Transcriptional heterogeneity overcomes super-enhancer disrupting drug combinations in multiple myeloma [RNA-seq]

Multiple myeloma (MM) is a malignancy that is often driven by MYC and that is sustained by IRF4, which are upregulated by super-enhancers. IKZF1 and IKZF3 bind to super-enhancers and can be degraded using immunomodulatory imide drugs (IMiDs). Successful IMiD responses downregulate MYC and IRF4; however, this fails in IMiD-resistant cells. MYC and IRF4 downregulation can also be achieved in IMiD-resistant tumors using inhibitors of BET and EP300 transcriptional coactivator proteins; however, in vivo these drugs have a narrow therapeutic window. By combining IMiDs with EP300 inhibition, we demonstrate greater downregulation of MYC and IRF4, synergistic killing of myeloma in vitro and in vivo, and an increased therapeutic window.

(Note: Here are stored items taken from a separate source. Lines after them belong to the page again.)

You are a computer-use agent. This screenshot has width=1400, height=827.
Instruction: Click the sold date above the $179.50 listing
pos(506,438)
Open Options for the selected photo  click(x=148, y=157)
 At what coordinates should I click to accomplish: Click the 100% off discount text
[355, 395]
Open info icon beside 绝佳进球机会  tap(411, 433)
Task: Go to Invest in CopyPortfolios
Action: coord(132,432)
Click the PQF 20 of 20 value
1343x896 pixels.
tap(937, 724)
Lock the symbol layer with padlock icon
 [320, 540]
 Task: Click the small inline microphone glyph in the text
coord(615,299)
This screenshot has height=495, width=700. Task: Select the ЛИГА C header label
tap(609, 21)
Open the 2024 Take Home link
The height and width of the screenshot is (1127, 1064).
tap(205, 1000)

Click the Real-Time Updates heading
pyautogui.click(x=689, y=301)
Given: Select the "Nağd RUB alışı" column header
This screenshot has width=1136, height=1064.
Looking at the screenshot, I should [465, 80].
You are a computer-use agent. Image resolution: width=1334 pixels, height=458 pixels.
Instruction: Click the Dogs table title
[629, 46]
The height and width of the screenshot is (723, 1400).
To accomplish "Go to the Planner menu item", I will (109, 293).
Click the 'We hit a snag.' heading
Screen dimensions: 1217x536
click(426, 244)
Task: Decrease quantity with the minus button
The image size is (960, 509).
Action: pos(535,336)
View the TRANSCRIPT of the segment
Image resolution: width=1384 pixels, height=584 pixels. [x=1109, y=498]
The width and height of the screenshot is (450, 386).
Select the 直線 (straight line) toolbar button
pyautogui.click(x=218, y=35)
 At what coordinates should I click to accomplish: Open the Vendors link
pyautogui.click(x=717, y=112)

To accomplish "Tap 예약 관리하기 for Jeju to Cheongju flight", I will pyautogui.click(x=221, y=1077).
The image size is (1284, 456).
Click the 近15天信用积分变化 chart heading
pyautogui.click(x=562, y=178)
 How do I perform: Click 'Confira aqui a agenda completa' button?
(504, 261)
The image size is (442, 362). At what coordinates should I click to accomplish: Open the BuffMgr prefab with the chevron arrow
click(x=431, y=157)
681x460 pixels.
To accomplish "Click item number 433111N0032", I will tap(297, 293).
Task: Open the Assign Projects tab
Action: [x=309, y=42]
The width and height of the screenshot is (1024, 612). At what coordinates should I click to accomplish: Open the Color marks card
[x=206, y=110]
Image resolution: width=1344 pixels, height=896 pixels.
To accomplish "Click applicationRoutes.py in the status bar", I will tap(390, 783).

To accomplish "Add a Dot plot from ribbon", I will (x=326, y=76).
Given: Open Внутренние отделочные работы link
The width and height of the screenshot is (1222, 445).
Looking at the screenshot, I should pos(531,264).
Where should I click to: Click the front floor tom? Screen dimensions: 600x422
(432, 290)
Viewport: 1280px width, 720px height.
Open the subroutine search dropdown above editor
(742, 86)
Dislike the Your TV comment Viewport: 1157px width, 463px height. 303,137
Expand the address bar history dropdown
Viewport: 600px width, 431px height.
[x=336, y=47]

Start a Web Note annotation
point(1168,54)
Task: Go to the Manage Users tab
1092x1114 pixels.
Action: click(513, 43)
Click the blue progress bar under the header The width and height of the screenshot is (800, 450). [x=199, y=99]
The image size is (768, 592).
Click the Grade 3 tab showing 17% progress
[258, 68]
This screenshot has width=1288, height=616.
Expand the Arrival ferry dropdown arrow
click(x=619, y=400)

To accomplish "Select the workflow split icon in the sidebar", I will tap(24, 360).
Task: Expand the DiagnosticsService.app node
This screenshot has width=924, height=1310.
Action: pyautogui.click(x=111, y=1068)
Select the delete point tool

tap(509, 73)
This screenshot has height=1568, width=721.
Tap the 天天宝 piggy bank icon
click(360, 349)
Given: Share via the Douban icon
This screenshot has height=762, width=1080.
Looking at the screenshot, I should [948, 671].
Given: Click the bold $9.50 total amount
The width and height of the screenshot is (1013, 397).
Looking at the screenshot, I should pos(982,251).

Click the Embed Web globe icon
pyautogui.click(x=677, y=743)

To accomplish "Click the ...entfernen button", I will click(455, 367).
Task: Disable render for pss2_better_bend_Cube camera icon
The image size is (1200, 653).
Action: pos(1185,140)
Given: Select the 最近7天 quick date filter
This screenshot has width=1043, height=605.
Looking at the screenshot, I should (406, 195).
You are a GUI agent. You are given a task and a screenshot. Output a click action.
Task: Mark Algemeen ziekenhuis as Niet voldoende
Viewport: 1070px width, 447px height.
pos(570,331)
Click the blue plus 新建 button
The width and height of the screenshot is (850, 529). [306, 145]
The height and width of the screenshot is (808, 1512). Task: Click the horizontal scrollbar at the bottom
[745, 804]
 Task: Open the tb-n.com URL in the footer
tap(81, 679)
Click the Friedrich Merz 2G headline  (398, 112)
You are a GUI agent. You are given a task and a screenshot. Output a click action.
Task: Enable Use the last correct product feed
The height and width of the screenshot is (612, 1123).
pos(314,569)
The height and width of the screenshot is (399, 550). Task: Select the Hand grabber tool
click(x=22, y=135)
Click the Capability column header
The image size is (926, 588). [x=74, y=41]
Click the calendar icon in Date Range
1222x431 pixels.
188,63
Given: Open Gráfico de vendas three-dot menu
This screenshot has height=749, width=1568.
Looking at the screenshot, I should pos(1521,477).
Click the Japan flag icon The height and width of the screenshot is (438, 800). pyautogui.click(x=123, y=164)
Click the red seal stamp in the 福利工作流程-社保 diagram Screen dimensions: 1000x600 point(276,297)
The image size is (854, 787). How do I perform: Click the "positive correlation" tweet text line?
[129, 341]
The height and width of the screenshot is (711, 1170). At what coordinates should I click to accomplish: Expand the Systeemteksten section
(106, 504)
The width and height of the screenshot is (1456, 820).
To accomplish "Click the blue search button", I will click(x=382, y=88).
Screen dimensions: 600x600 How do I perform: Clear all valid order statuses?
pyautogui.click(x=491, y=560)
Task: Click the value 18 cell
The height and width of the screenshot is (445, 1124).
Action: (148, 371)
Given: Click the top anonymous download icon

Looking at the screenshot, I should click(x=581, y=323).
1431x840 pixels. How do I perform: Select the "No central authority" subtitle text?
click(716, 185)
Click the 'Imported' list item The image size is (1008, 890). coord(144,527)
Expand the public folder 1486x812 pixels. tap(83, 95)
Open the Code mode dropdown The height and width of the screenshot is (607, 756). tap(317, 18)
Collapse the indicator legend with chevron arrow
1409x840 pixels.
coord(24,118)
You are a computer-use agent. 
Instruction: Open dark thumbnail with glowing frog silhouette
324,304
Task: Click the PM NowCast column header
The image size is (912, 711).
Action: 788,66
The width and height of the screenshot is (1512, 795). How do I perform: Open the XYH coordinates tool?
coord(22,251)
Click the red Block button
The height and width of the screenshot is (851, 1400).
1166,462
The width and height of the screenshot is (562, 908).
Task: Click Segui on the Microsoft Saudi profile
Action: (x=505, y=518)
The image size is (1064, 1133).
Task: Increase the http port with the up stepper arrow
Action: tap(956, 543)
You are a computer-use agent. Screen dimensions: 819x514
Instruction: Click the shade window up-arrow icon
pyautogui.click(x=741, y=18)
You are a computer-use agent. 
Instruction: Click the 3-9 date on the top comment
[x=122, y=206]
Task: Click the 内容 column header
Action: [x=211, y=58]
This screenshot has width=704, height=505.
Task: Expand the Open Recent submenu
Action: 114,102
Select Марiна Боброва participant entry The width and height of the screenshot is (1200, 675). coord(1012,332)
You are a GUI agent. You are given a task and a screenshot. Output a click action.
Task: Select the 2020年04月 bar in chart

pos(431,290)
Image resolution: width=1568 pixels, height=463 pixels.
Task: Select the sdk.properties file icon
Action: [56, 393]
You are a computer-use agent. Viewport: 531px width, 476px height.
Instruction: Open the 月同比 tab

Interestingly, this potent combination failed where MYC and IRF4 expression was maintained by high levels of the AP-1 factor BATF. Our results identify an effective drug combination and a previously unrecognized mechanism of IMiD resistance. To determine the transcriptional changes induced by the ImmunoModulatory imide Drug (IMiD) pomalidomide (POM) and the EP300 inhibitor GNE-781 (G781) alone or in combination on multiple myeloma JJN3 and KMS11 cells with (+BATF) or with out (+eGFP) BATF overexpression.